MARTES Ť 2 Ť OCTUBRE Ť 2001

Pedro Miguel

Vela de armas

La humanidad lleva tres semanas de vivir feliz en un canibalismo informativo que mastica los fragmentos más pequeños de carne humana rescatados en lo que fue el World Trade Center de Nueva York. El horror inicial ha cedido su sitio a un morbo enfocado en la subasta pública de cartas y calcetines de los terroristas (aún presuntos). El plato que viene no es necesariamente mejor: las empresas infográficas ya lanzaron a la venta doctorados intensivos en geografía afgana y en balances de fuerzas estratégicas en Asia Central y las audiencias hacen acopio de cervezas y botana para sentarse a ver la guerra que viene.

En realidad, desde el primer momento ese conflicto ha venido instalándose en nuestra cotidianeidad no con expresiones de destrucción bélica, sino como un rosario de frustraciones: postergación por tiempo indefinido de las expectativas de consumo, negocios extintos, viajes cancelados, juguetes que se quedan en el aparador de la tienda por más tiempo del previsto.

Hablando de juguetes, Clara y Sofía eludieron el bombardeo monotemático y atroz mediante una solución de sensatez rotunda muy propia de su edad: chapotear desnudas en el agua y esperar unos años a que las noticias de este momento se vuelvan contenido y las alcancen en los libros de historia. Cuando se asomen a estas semanas demenciales acaso no lo hagan en forma más indolora ni con mayor comprensión, pero sí lograrán, al menos, preservar su inocencia. Ellas no tendrán por qué sentirse involucradas de forma alguna en la obra de destrucción (que será especular, me temo) de los terroristas y de los contraterroristas, ni en el manoseo procaz de lo informativo, ni en la deshumanizada curiosidad por el destino de los limpiadores neoyorquinos y de los campesinos afganos. No estarán menos tristes cuando se enteren de las cotas logradas por el instinto de destrucción de los humanos, pero podrán eludir la aguda sensación de impotencia que nos acosa ahora a los adultos mientras observamos la gestación de lo que promete ser una de las campañas de violencia más difusas, impredecibles y, para la gente común, ominosas: la guerra contra el terrorismo será elástica, carecerá de bandos definidos (aunque empiece con bombazos en Afganistán) y se mimetizará con su enemigo.

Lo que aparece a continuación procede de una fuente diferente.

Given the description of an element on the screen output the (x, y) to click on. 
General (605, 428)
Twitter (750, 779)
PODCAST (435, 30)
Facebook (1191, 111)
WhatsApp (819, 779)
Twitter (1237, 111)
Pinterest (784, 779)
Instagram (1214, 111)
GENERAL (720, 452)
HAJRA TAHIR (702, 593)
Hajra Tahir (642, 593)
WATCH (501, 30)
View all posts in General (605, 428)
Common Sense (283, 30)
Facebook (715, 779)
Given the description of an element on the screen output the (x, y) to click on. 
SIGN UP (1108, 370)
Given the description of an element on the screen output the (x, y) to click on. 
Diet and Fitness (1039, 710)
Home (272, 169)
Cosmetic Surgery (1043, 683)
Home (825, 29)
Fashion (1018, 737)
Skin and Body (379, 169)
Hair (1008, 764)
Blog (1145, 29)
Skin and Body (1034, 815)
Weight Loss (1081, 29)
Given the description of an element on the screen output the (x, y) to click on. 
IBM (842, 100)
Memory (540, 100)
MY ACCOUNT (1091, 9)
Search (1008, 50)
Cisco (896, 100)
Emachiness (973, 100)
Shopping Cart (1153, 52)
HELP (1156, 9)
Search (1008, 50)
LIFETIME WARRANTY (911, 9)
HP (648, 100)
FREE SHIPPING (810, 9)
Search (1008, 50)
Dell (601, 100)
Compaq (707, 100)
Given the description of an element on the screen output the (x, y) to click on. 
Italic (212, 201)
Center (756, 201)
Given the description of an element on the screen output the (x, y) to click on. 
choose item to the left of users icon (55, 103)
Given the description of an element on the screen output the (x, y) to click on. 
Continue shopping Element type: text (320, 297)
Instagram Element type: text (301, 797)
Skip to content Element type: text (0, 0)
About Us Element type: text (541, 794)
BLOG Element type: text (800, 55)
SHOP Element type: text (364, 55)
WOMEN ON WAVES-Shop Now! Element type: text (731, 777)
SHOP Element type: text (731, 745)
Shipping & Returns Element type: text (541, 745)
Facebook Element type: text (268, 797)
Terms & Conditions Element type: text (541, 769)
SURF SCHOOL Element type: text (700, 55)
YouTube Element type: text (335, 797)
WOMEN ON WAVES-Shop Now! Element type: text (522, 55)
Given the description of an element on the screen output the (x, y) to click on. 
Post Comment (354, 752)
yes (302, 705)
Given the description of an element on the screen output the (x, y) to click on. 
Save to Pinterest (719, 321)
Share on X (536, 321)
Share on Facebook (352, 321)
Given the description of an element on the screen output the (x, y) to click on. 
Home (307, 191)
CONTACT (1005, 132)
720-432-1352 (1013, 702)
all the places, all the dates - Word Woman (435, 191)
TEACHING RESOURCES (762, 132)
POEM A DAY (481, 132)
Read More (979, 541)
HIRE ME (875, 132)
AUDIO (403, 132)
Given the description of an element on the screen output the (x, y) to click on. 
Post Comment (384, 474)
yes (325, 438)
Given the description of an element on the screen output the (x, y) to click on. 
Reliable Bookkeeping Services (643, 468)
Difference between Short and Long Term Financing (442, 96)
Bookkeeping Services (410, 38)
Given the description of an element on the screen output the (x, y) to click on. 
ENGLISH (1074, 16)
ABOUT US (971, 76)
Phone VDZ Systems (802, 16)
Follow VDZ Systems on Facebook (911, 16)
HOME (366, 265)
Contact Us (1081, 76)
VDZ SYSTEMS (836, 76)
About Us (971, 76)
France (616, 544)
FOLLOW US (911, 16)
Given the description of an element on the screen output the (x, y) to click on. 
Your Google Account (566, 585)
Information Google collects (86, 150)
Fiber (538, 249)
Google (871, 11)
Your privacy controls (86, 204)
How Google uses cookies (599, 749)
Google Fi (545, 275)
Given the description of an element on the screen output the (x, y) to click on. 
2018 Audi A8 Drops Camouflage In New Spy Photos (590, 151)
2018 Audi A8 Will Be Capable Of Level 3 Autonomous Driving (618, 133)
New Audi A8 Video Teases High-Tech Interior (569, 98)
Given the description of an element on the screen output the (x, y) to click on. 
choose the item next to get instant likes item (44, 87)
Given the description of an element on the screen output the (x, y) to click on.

Todos, en algún momento de nuestra vida, hemos jugado con agua mientras una confrontación bélica tomaba curso. Así seguirá ocurriendo, además, en tanto el neocórtex no logre domesticar al reptil idiota y violento que, agazapado en el fondo del cerebro, espera una provocación para manifestarse en toda su arrogancia destructiva. Esa noción de haber convivido, en plena inocencia, con una o muchas guerras cercanas o remotas, nos ayuda a la sobrevivencia moral en épocas como la presente, cuando los halcones y los pragmáticos se disputan las modalidades de la venganza y cuando los partidarios de la pureza total aguardan con avidez a que una bomba les caiga en la cabeza y los libre, de una vez por todas, de las ambigüedades de este mundo.